We love market research. There, we’ve said it. Chasers are fascinated by forecasts and enthralled by estimates. We’re always skeptical about the predictions, but enjoy ‘em nevertheless.
We are especially taken by this hearty piece from The Hollywood Reporter. Don’t mind the misleading title, “Convergence Fulfilled,” because no media company we can think of is satisfied with its cross-platform initiatives. The piece is valuable to Chasers because of its thorough review of consumer spending habits and predictions of changing consumption patterns for news and other content.
Annual consumer spending on all forms of U.S. media and entertainment — from television, home video, print and boxoffice movies to music and the Internet — will approach $253 billion by 2009. By that time, consumers, advertisers, service providers and institutional end-users will spend more than $1.1 trillion on all U.S. communications, according to Veronis Suhler Stevenson’s recently released five-year industry forecast. Consumers will media-multitask an average of 11 hours daily and 78 hours weekly by then, the New York-based media-merchant bank adds.

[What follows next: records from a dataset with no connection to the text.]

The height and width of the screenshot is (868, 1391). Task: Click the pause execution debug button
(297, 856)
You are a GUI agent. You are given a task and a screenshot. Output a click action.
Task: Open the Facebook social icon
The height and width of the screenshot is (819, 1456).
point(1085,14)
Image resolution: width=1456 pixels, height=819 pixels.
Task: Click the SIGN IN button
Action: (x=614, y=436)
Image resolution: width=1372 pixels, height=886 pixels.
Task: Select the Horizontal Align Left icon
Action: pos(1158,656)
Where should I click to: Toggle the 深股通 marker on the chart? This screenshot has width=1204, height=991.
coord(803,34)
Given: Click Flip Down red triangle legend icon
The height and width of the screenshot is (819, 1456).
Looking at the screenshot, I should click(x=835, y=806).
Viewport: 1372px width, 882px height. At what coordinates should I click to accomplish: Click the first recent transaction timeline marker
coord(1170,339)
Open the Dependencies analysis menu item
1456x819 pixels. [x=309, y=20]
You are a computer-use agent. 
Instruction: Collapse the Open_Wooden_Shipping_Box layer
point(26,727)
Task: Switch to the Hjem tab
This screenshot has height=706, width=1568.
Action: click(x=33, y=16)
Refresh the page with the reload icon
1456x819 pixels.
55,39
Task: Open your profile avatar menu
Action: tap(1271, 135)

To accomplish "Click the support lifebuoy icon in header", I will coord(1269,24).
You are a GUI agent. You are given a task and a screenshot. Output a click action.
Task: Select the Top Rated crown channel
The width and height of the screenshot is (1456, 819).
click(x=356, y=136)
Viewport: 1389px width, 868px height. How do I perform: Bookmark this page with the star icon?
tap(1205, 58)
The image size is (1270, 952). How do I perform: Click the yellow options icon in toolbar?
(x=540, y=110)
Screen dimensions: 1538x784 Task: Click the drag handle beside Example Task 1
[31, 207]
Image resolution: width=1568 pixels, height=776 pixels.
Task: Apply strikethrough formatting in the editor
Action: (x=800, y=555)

Globally, PricewaterhouseCoopers forecasts that consumer and end-user spending on all media and entertainment will grow 7.8% annually to more than $1.3 trillion in 2009. PWC predicts that U.S. consumer spending on media and entertainment will grow at an average annual rate of 5.8% to $475 billion in 2009, with domestic advertiser spending projected to grow 5.3% annually to $216 billion during that span….
The big unknown, though, is how quickly out-of-home use of portable interactive devices will overshadow long-dominant in-home use.
You’ll all agree with the article’s main point: Media companies need leaders with vision and the conviction to make wrenching choices during a period of extreme turbulence:
The lines separating content forms, distribution platforms, producers, consumers, companies and nations also will be blurred and even shattered, and the fortunes and existences of traditional and new-media companies will become intertwined as their content, marketing and technology savvy are fused to define an interactive media era under the leadership of entrepreneurial executives.
That “intertwining” relationship is possible only if traditional-media companies take risks, make smart acquisitions and invest in the technology and people who can elevate their online game. For media companies, this means don’t get stuck playing the “how big can we crank this profit margin” game just like in print. There’s a role for number crunchers, but the dreamers need a space in the sandbox, too.